Jade Clayton recently received her B.S. in economics and business administration from Towson University in Towson, Maryland. She is currently pursuing a post-baccalaureate certificate in internet application design, and hopes to receive a Master’s in...

  • Thank you for continuing the discussion about relocation the prison/jail complex. I also applaud the idea that the design of prisons might assist in improving inmate experiences so they readjust better when they get out. I also agree that transporting prisoners, alienating prisoners from their families, and ancillary services are significant considerations.

    You reference crime and inequality in NYC and Washington relative to Baltimore. Discrepancies between these cities are not caused by prison location. Baltimore is a poor city with little money for social services despite high taxes. In fact, it has closed recreation centers recently and has many others in disrepair. If the city had more revenue streams, it could do all kinds of things that would improve quality of life include offer services for the poor and better schools. (part of the city’s revenue challenge is that has such a large percent of its land devoted to non-profit non-tax paying entities like Hospitals, Universities, even parks and golf courses, and social services like the prison, without having many larger tax payers such as a fortune 500 company and other tax paying entities)

    On the map shown, it shows the prison complex, but not all the far greater number of acres of disinvestment to the north, south, and east (The west side is the highway) If the land could be developed densely and take advantage of being near Johns Hopkins Hospital and downtown, it would create millions in tax revenue, a portion of which could be set aside for social services.

    The article also mentions sprawl.

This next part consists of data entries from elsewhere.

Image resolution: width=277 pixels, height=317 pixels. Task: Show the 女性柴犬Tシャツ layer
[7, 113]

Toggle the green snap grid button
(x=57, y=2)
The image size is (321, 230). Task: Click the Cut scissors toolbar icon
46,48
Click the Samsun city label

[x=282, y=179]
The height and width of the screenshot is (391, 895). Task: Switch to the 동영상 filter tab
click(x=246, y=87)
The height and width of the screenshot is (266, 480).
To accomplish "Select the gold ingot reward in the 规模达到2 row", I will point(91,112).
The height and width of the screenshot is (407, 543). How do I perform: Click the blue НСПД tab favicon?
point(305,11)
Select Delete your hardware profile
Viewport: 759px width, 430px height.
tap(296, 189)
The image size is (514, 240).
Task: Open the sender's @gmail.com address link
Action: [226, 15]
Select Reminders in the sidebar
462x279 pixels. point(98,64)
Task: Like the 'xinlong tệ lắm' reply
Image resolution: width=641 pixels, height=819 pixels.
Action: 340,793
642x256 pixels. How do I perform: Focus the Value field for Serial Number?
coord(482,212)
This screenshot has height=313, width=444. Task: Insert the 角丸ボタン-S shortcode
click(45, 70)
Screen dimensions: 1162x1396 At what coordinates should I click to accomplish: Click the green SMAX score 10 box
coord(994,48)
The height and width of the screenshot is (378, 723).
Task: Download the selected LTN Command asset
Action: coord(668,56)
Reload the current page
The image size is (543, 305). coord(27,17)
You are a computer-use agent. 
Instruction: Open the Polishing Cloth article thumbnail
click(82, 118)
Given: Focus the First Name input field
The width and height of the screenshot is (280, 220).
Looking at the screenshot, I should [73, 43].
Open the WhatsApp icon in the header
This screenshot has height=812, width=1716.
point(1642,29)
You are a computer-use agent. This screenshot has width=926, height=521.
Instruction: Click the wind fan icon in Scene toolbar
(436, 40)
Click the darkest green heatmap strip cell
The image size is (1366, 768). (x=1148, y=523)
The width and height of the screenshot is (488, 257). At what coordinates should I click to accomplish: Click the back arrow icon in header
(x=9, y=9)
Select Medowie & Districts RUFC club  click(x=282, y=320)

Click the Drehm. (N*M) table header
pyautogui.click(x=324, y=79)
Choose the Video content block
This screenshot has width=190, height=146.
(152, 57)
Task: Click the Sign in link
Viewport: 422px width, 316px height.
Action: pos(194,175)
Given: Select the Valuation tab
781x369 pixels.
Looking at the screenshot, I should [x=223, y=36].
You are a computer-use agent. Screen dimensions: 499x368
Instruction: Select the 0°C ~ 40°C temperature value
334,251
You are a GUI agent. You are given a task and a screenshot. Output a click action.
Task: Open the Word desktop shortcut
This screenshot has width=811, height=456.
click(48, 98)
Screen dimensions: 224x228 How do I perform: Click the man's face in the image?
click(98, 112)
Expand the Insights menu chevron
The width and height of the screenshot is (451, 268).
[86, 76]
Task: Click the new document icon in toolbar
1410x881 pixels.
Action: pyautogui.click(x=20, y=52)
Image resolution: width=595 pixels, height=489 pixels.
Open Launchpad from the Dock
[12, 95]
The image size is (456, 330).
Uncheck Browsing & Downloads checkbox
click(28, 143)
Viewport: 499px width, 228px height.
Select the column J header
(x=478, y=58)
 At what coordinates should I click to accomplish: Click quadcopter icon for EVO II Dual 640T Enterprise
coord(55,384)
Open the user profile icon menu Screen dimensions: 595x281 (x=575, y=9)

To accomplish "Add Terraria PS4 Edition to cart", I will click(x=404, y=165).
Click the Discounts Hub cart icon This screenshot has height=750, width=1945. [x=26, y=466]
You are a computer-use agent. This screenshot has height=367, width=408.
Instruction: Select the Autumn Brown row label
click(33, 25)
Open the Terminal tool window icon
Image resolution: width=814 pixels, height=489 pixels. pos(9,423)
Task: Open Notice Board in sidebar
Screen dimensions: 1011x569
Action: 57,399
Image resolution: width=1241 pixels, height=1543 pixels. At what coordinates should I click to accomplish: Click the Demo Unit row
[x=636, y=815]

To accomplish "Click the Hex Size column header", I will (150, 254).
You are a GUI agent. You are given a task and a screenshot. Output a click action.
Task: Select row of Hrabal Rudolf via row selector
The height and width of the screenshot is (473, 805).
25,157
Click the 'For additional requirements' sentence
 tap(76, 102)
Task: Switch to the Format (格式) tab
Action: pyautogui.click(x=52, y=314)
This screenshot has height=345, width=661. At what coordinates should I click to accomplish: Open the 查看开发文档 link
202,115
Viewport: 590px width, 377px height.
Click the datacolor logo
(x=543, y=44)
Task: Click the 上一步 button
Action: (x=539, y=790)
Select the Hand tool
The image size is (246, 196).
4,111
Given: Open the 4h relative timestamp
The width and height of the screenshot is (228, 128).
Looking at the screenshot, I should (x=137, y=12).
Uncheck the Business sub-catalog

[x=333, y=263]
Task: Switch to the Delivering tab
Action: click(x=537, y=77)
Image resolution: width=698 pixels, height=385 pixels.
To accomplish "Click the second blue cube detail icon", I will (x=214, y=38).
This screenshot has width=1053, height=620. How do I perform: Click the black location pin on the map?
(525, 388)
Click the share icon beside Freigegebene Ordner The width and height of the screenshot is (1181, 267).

Maryland is projected to grow by 1 million residents by 2035. Opening dozens of acres to development in Baltimore’s economic center would allow for walkable, transit friendly neighborhoods and also jobs for city residents. More growth in the center might reduce more peripheral employment development, which is very hard for the car-less to reach. That too would enhance opportunity for Baltimore city’s urban poor.

    • Thank you for your comments, Jeff! I enjoyed your piece about moving it, and originally thought I’d just write a blog post expanding on the same idea. Once I started writing, these other ideas and alternatives came to mind, and I’m glad you can appreciate some of the major points.

      I like the idea of focusing development near the center, but I’m skeptical of Baltimore’s ability to develop without further alienating the city’s urban poor as opposed to enhancing their lives. If the city moved the prison and cleared that land for new development, I just don’t think the question “How can we make sure all of the new development around here benefits the urban poor” would take priority over “how can we use new development to attract new and wealthy residents?” Is it bad to attract new residents? No. Like any other major changes that could happen in the city, the move would likely solve some problems and create or worsen other problems, especially if done without considering all these different perspectives. The biggest take away I hope that anyone gets from reading this is that IF the prison really were moved that Baltimore consider more than just what’s to be developed afterward. Basically, that Baltimore consider all cause and effect around moving the prison complex.

      Will you be writing any more about the prison complex or investment into that area? It sounds like you have a lot more to say.